STATED PROBLEM => Rewrite the rows from the line containing "Find the location of a" through the end of the rows as a Markdown table with the columns "No." and "Text", skipping blank lines.

Rows on finding words and elements
+===+

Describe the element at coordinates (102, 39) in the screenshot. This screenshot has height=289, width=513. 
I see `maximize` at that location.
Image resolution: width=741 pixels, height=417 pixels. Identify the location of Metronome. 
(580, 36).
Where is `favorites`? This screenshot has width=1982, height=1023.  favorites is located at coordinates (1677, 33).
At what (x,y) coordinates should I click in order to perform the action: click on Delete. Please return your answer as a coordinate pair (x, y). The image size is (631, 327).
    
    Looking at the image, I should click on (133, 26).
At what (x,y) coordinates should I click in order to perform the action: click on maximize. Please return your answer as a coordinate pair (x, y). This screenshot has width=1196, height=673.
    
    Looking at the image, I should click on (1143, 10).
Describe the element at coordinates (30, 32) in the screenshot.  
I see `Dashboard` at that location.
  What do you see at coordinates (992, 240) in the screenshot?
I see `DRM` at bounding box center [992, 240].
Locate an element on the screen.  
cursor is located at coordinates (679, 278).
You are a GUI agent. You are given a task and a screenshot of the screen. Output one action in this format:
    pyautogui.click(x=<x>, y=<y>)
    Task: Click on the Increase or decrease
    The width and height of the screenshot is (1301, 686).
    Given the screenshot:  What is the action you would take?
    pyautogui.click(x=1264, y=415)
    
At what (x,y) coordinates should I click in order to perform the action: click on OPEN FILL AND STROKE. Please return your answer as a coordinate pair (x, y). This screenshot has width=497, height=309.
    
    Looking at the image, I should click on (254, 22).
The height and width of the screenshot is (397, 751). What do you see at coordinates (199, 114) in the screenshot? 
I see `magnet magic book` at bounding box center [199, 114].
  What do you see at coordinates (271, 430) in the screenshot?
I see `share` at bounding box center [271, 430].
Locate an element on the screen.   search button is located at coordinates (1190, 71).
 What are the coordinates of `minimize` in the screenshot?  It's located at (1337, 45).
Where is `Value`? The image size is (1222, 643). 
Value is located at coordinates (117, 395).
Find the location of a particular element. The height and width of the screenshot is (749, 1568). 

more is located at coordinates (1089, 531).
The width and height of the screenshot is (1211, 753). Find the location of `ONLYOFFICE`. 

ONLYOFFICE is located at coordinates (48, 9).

+===+

TASK RESULT =>
| No. | Text |
|---|---|
| 1 | Find the location of a particular element. The height and width of the screenshot is (749, 1568).  |
| 2 | more is located at coordinates (1089, 531). |
| 3 | The width and height of the screenshot is (1211, 753). Find the location of `ONLYOFFICE`.  |
| 4 | ONLYOFFICE is located at coordinates (48, 9). |